How hard is it to be a world leader when you are president of the United States? How badly do you have to screw up to risk handing global leadership to another country? President Obama’s failure to seize the reins and live up to America’s legacy hit a new low after Vladimir Putin yanked those reins away over Syria. The Forbes slight giving the Russian president the number one leadership spot doesn’t mean much, but it is absolutely stunning that America permitted the Syria embarrassment to happen. This time it was not about our president believing America should take a back seat in the world community to atone for past sins. Obama was outfoxed, America was shamed, and Putin scored more points just after he granted asylum to Edward Snowden.
Community organizer makes a second rate world leader.
Yesterday’s weekly address proved nothing has changed since our president’s early days in Chicago. He still believes his job is to raise funds for the disadvantaged instead of growing the economy to help the less fortunate in the long term. Fundraising has its place and Barack Obama is good at it, but it won’t help him when he sits down with the likes of Vladimir Putin or China’s Xi Jinping, who made these remarks during a presidential press conference in California last summer:
China will work hard to realize the Chinese dream of the great national renewal and will work hard to push forward the noble cause of peace and development for all mankind.

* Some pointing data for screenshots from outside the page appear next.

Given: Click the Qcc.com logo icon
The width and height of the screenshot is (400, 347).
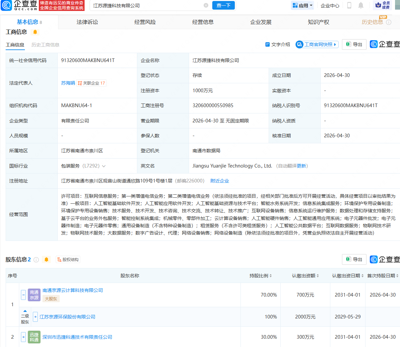Looking at the screenshot, I should coord(6,5).
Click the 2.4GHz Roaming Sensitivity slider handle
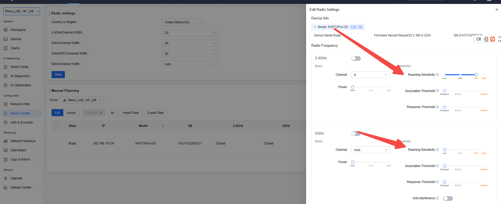The width and height of the screenshot is (501, 204). [x=476, y=75]
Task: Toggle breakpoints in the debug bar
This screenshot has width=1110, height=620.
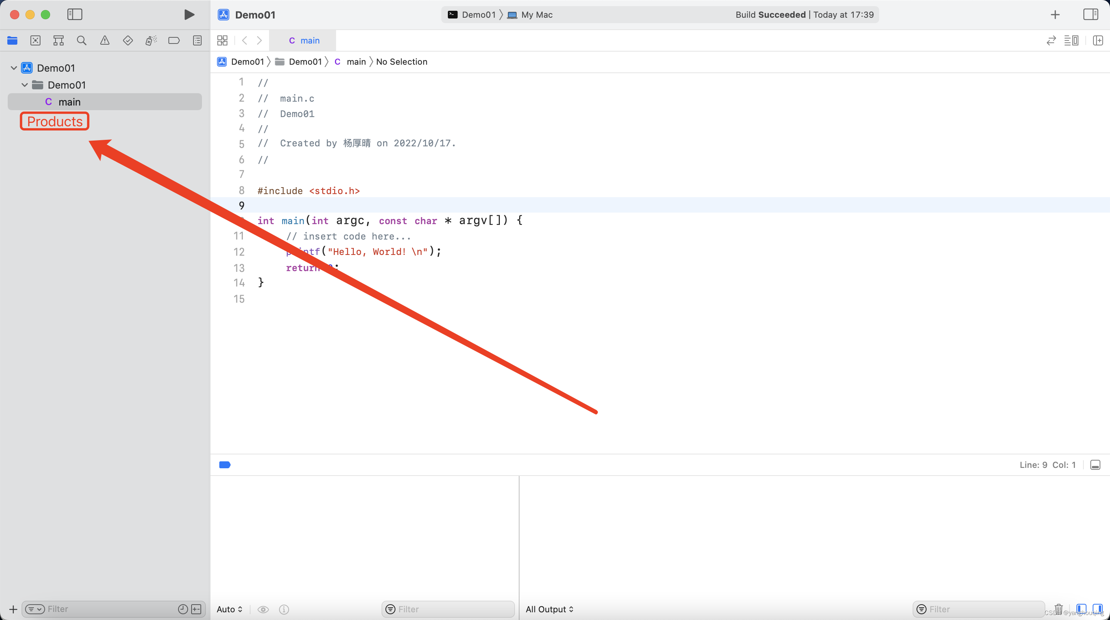Action: point(225,465)
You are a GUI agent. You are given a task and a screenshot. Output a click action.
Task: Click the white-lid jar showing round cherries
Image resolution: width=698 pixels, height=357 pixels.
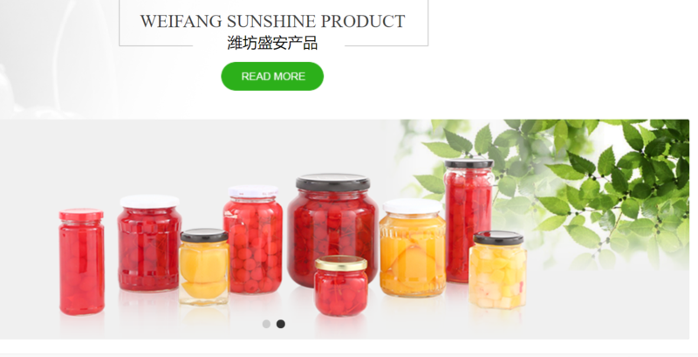252,239
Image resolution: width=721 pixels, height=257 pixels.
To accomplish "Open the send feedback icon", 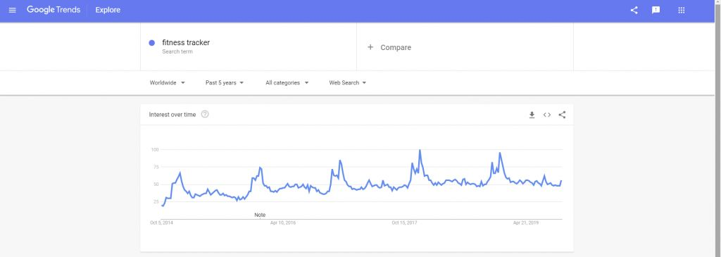I will [656, 10].
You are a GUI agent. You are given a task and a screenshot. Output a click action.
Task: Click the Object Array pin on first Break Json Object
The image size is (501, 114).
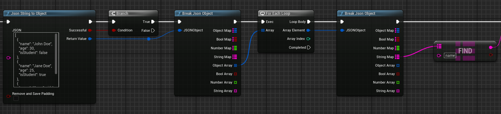tap(235, 65)
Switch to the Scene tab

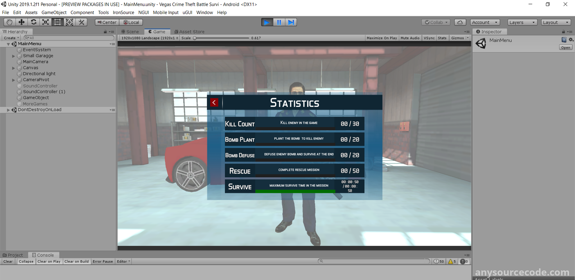pyautogui.click(x=130, y=32)
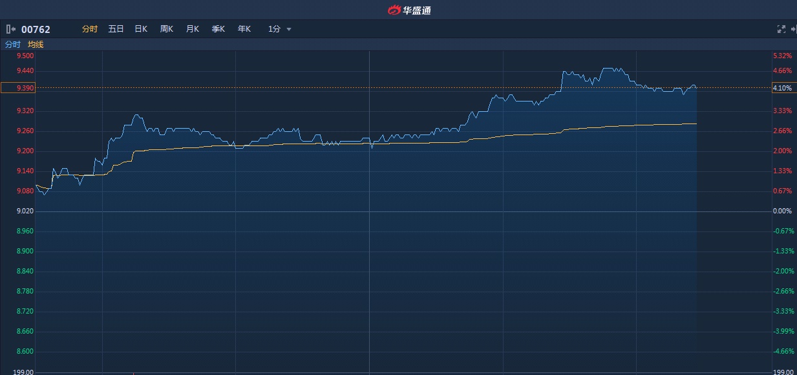The width and height of the screenshot is (797, 375).
Task: Click the 华盛通 logo in title bar
Action: tap(409, 10)
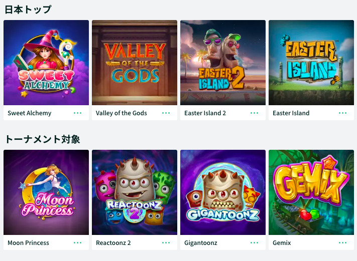Viewport: 357px width, 261px height.
Task: Open the Gemix game thumbnail
Action: coord(311,192)
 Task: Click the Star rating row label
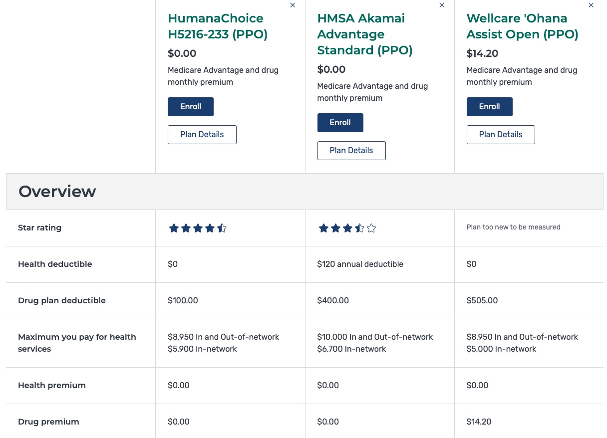[40, 228]
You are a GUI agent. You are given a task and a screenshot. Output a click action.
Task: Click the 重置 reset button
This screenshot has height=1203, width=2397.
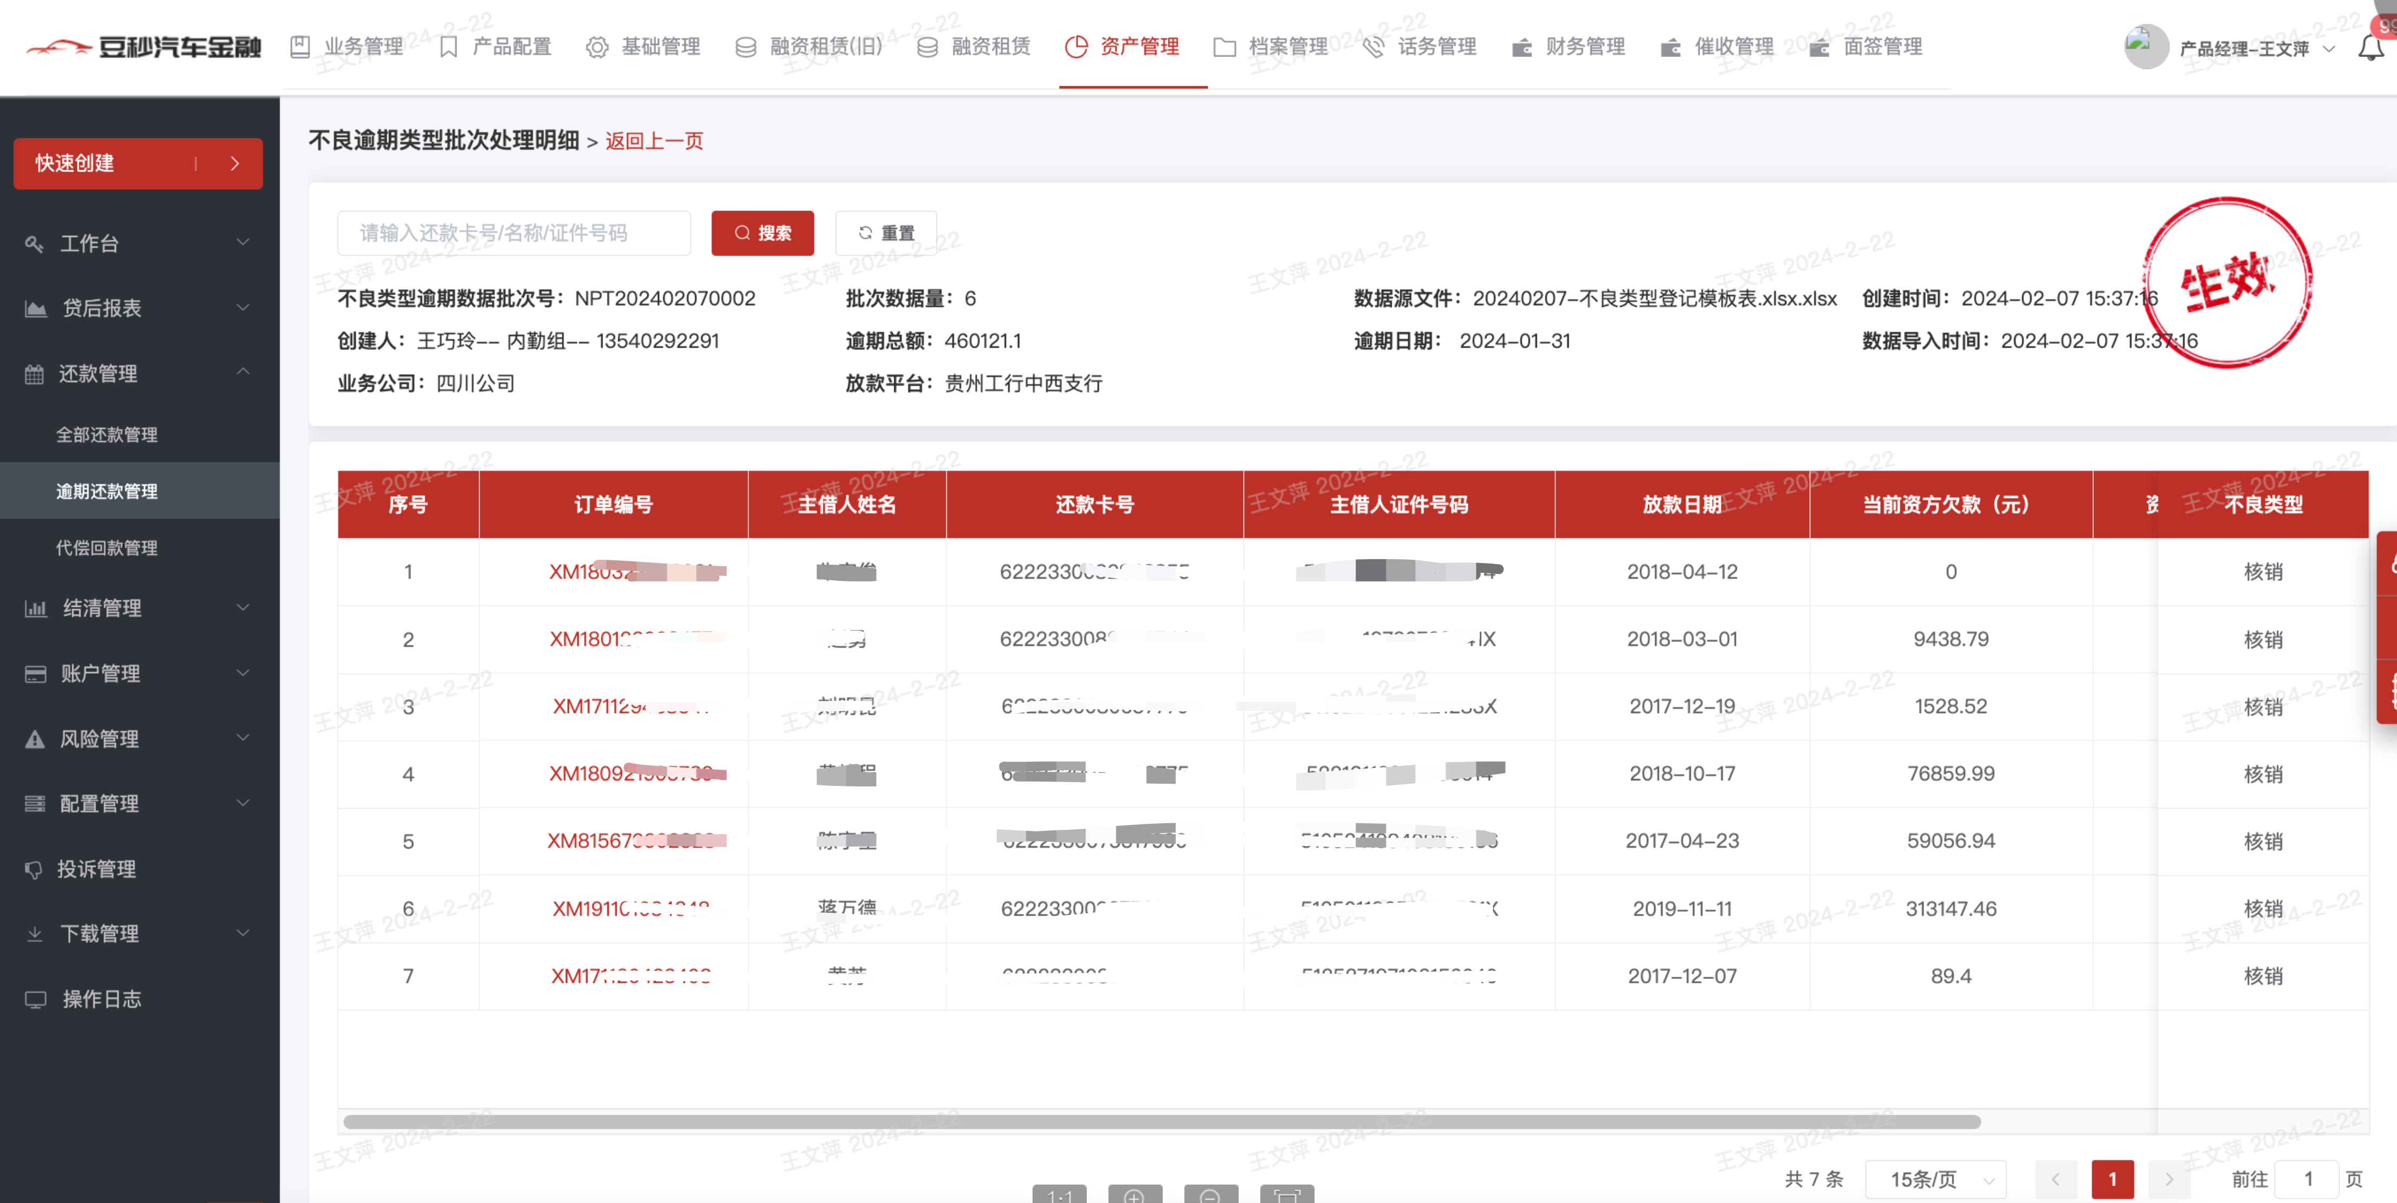click(x=885, y=233)
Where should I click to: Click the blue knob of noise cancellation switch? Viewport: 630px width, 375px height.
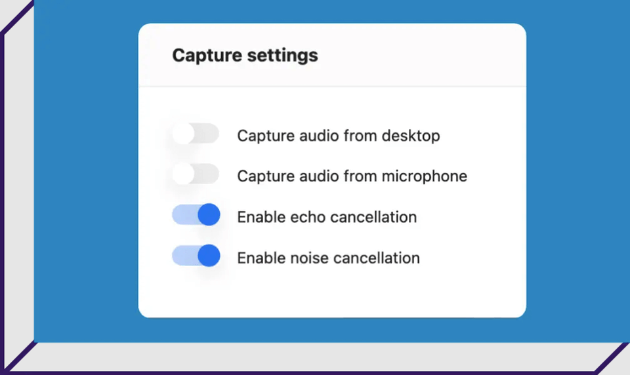point(209,256)
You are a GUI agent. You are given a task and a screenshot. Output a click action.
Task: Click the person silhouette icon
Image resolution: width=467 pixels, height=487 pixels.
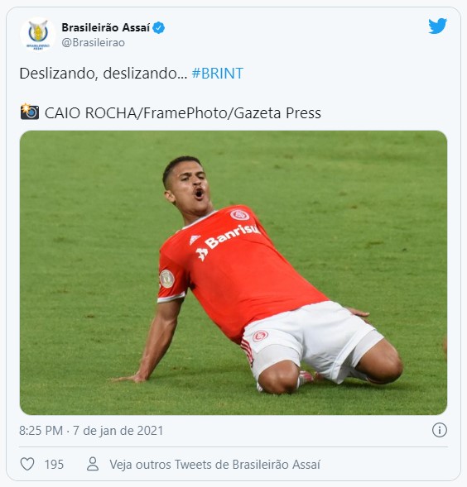93,464
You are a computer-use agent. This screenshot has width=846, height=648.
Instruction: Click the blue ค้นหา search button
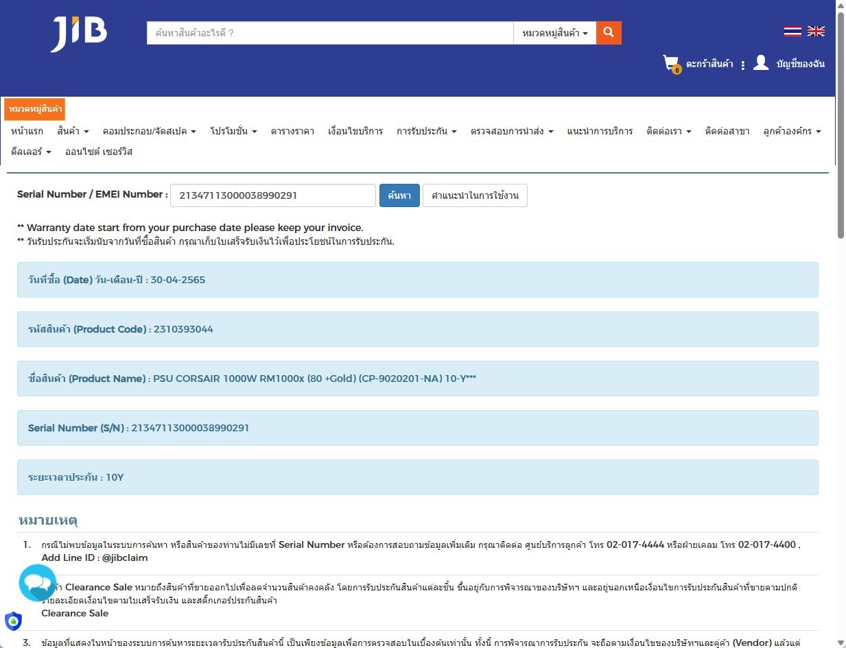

By the Chinese dream, we seek to have economic prosperity, national renewal and people’s well-being. The Chinese dream is about cooperation, development, peace and win-win, and it is connected to the American Dream and the beautiful dreams people in other countries may have.¹
Sure it is. That dream is also connected to jerking the mantle of global leadership from under the United States, something our debt load and newfound naiveté about how things work in the world will help to accomplish (see: Leadership Crisis, Government Debt Cripple U.S. Influence). When a reporter at the press conference asked China’s leader about cyberattacks, America’s community organizer in chief responded with this:
When it comes to those cybersecurity issues like hacking or theft, those are not issues that are unique to the U.S.-China relationship. Those are issues that are of international concern. Oftentimes it’s non-state actors who are engaging in these issues as well. And we’re going to have to work very hard to build a system of defenses and protections, both in the private sector and in the public sector, even as we negotiate with other countries around setting up common rules of the road.²
When the world community is led by Russia and China, we can guess how those shared cybersecurity rules will be enforced.
America shamed again.
Does global leadership mean leading the community of nations or bowing to that community? The Obama vision for the world is a former community organizer’s wet dream played out on a global scale, subverting our world leadership to the community of nations in the mistaken belief that America’s interests will be protected if we all work together, allies and enemies alike.
The hits just keep coming on the international stage. Just telling the world America is sorry was, apparently, not enough. The Benghazi terrorist killings are forgotten and unanswered. Pakistan was awarded $1.6 billion in U.S. tax dollars and has responded by crying foul over the killing of a Taliban terrorist. The NSA has made a mockery of the super-transparent Obama administration and angered our European allies in the wake of the Snowden revelations. Syria? Who remembers? We never should have been involved but our president threatened military action and then backed off so Russia could call the shots.
America is being shamed again and again. How much more can we endure? We have three years to find out.